The carte de visite was a small photograph, (2.5" x 3.5") mounted on a card, patented in Paris by photographer Andre Disderi in 1854. They became very popular in Europe and then America, especially during the War Between the States, when soldiers and their friends and families could send them to one another in small envelopes
We have a number of them in an album in the relic room at the First White House of the Confederacy, including Confederate President Jefferson Davis, Generals Robert E. Lee, John Breckenridge, John Bell Hood, James J. Pettigrew, Thomas J. "Stonewall" Jackson, Robert Hoke, and John Hunt Morgan.
A second album includes Alexander Stephens, Vice President of the Confederacy, Robert Toombs, General Leroy Pope Walker, Secretary of War, Mallory, Sec. of Navy, Reagan, Postmaster General and a number of Generals, including Albert Sidney Johnston who was killed at Shiloh and General Polk who was killed during J. E. Johnston's Atlanta campaign.
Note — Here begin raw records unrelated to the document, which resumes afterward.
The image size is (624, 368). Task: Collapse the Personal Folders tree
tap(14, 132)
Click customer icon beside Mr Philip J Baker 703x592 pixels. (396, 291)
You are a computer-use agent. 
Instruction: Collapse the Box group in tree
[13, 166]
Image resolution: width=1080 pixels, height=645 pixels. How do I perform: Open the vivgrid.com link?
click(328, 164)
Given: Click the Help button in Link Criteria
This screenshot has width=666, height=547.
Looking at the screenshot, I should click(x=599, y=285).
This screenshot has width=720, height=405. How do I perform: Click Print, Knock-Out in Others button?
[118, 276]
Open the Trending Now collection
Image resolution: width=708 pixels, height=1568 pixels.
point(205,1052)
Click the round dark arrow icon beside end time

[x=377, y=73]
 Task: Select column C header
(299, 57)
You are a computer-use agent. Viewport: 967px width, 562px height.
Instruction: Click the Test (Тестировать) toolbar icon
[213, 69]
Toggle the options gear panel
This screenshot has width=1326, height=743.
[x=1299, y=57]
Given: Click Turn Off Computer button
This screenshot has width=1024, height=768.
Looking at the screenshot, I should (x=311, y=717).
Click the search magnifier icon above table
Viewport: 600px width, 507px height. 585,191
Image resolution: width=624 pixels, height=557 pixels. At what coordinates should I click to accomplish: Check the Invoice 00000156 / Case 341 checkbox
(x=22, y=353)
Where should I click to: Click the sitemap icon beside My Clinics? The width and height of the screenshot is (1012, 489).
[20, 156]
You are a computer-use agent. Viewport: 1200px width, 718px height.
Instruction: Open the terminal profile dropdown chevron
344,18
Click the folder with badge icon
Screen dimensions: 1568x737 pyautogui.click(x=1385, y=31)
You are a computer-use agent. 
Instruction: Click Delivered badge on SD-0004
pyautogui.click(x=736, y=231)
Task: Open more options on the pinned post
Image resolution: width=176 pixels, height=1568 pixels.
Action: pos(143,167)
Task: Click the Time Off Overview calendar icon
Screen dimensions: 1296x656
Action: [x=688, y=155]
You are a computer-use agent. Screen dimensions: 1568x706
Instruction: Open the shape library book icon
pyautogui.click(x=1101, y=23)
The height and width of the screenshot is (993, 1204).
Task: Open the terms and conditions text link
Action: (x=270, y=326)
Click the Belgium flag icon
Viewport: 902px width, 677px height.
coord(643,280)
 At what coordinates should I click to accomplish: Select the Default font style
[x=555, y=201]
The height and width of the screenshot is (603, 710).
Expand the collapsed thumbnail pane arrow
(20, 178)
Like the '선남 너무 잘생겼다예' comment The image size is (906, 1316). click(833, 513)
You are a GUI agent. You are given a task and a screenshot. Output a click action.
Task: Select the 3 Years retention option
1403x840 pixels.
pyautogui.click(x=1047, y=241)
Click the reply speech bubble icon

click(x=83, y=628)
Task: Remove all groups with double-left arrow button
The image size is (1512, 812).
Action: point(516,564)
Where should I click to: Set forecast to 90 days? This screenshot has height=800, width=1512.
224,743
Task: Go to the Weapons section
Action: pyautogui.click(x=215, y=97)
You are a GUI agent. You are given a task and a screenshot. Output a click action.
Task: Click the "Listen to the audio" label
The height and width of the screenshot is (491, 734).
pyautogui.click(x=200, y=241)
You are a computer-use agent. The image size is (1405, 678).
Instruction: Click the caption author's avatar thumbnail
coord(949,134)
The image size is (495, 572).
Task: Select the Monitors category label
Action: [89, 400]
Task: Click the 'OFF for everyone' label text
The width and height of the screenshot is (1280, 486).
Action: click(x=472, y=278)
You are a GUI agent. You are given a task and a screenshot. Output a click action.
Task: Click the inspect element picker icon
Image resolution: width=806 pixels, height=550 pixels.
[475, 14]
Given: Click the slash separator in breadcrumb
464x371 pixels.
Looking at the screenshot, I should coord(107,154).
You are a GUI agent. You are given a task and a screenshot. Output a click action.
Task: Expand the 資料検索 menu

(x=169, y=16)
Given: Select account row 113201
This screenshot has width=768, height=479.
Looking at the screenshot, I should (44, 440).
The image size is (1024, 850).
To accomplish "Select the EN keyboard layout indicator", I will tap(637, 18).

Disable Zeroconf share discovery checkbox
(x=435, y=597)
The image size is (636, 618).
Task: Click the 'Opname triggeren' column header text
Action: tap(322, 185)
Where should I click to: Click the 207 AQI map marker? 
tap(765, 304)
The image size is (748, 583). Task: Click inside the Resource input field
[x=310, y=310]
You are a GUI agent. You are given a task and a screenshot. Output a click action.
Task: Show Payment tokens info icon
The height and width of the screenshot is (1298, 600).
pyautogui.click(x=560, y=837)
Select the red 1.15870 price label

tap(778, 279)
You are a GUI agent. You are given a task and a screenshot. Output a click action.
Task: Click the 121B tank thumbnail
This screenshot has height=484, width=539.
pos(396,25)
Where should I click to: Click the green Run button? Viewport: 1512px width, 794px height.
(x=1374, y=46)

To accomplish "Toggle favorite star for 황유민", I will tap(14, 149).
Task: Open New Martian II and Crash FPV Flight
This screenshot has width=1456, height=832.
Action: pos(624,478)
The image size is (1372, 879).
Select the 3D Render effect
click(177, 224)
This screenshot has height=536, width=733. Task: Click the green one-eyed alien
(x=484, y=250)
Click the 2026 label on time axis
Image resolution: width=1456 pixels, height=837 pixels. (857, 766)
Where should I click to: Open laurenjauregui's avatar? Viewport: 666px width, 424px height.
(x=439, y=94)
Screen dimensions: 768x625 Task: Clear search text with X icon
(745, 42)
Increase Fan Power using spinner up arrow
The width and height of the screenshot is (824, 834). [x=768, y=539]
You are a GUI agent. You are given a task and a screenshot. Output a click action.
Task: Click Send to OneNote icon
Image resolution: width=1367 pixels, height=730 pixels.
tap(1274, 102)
By the early 1870's I read on the internet that the cartes de visite were supplanted by cabinet cards which were a bit larger (4.5" x 6.5") and these remained popular into the early 20th century when Kodak introduced the Brownie camera and home photography became the rage. I remember my Mother had a brownie camera for years and years and I have albums upon albums of shots she took with that little camera.
One of our prize carte de visite at the First White House is one of Jefferson Davis greatly enhanced in value because it was taken by the celebrated photographer, Matthew Brady.